Wilson's theorem proofing questions?

I've been asked to prove these 2 things :

1. $(-1)^{\frac{n-1}{2}}(1\cdot2\cdot\cdot\cdot(\frac{n-1}{2}))^{2} = -1$

2. if $n\equiv1 (mod 4)$ then x²=-1 has a solution.

I haven't manage to come by enough examples of Wilson's theorem, so I'm really in the dark here.
Any help will be much appreciated.

Thanks.
May 8th 2012, 06:18 PM
wsldam

Re: Wilson's theorem proofing questions?

I will prove when 'n' is an odd prime (so we can invoke Wilson's Theorem).

Let p be an odd prime. Then by Wilson's Theorem:

$-1 \equiv (p-1)! mod p$
$-1 \equiv 1 \cdot 2 \cdot ... \cdot \frac{p-1}{2} \cdot \frac{p+1}{2} \cdot ... \cdot (p-1) mod p$
Since $p \equiv 0 mod p$ we can freely subtract p from each term in the second half of the previous equation. This gives us:
$-1 \equiv 1 \cdot 2 \cdot ... \cdot \frac{p-1}{2} \cdot (-\frac{p-1}{2} \cdot ... \cdot (-1)) mod p$
Now note that in the second half of the right hand side there are $\frac{p-1}{2}$ '-1's' (pardon my notation abuse). Pulling out the '-1's' we have the result.

If $p \equiv 1 mod 4$ then $\frac{p-1}{2} \equiv 0 mod 2$ . Hence, by our previous result, $-1 \equiv [(\frac{p-1}{2})!]^2 mod p$ . Therefore $x^2 \equiv -1 mod p$ has a solution.
May 8th 2012, 08:20 PM
princeps

Re: Wilson's theorem proofing questions?

Wilson's Theorem Proof
May 9th 2012, 03:41 PM
Laban

Re: Wilson's theorem proofing questions?

Quote:

Originally Posted by wsldam

I will prove when 'n' is an odd prime (so we can invoke Wilson's Theorem).
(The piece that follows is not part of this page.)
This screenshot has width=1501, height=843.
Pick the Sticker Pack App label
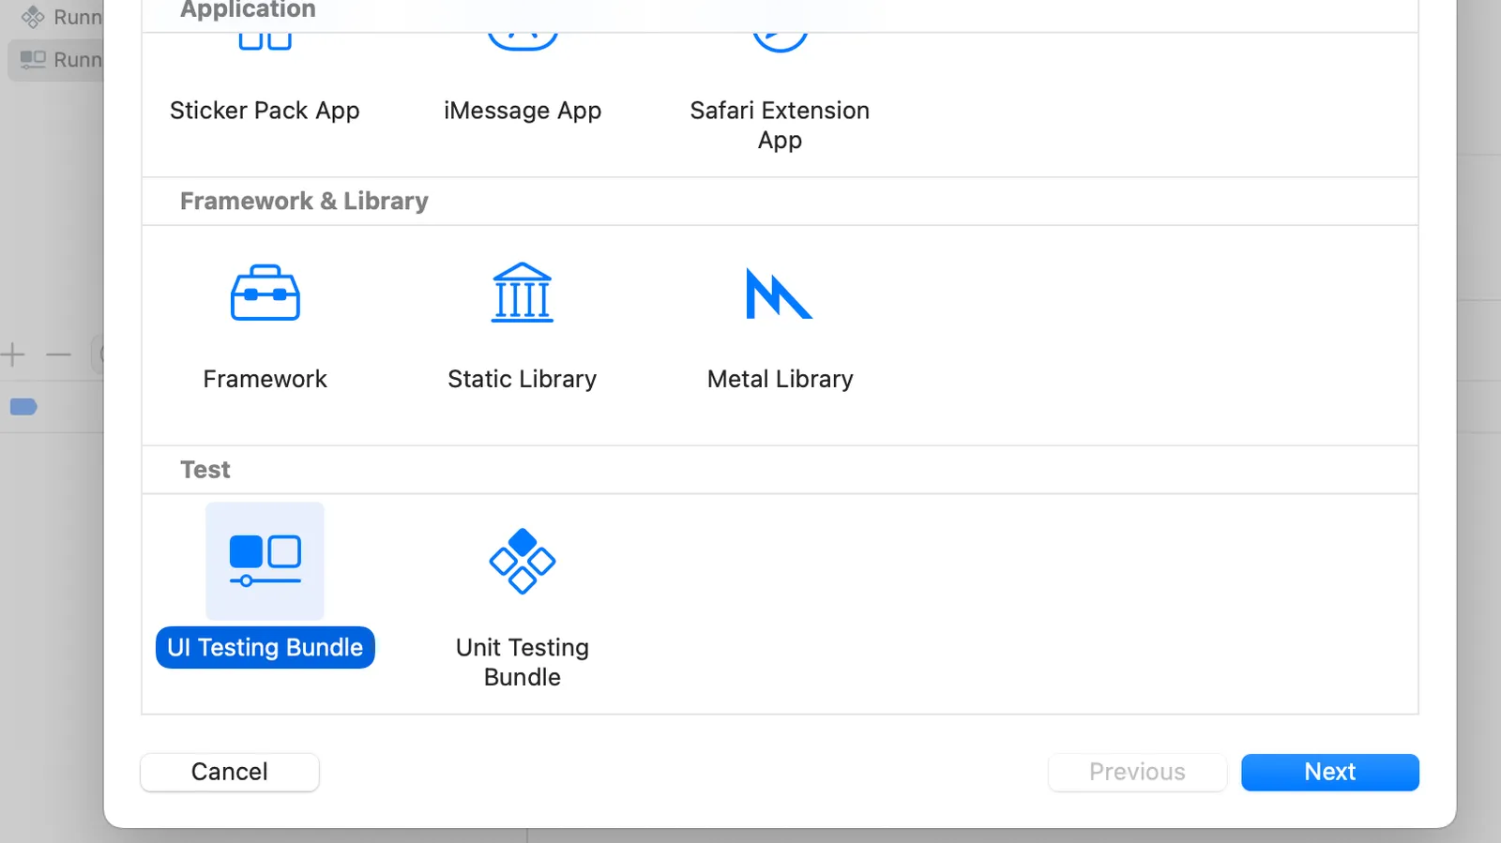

Let p be an odd prime. Then by Wilson's Theorem:

$-1 \equiv (p-1)! mod p$
$-1 \equiv 1 \cdot 2 \cdot ... \cdot \frac{p-1}{2} \cdot \frac{p+1}{2} \cdot ... \cdot (p-1) mod p$
Since $p \equiv 0 mod p$ we can freely subtract p from each term in the second half of the previous equation. This gives us:
$-1 \equiv 1 \cdot 2 \cdot ... \cdot \frac{p-1}{2} \cdot (-\frac{p-1}{2} \cdot ... \cdot (-1)) mod p$
Now note that in the second half of the right hand side there are $\frac{p-1}{2}$ '-1's' (pardon my notation abuse). Pulling out the '-1's' we have the result.
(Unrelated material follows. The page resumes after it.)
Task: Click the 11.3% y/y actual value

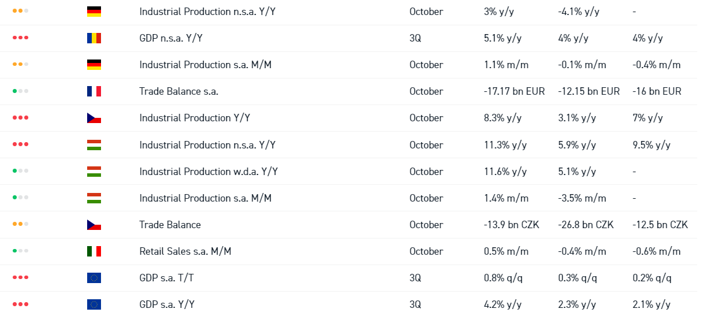Action: coord(505,145)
If $p \equiv 1 mod 4$ then $\frac{p-1}{2} \equiv 0 mod 2$ . Hence, by our previous result, $-1 \equiv [(\frac{p-1}{2})!]^2 mod p$ . Therefore $x^2 \equiv -1 mod p$ has a solution.

Thanks a lot! I would have never figured it out on my own. I'm still baffled as to why we're getting these questions in a linear algebra course.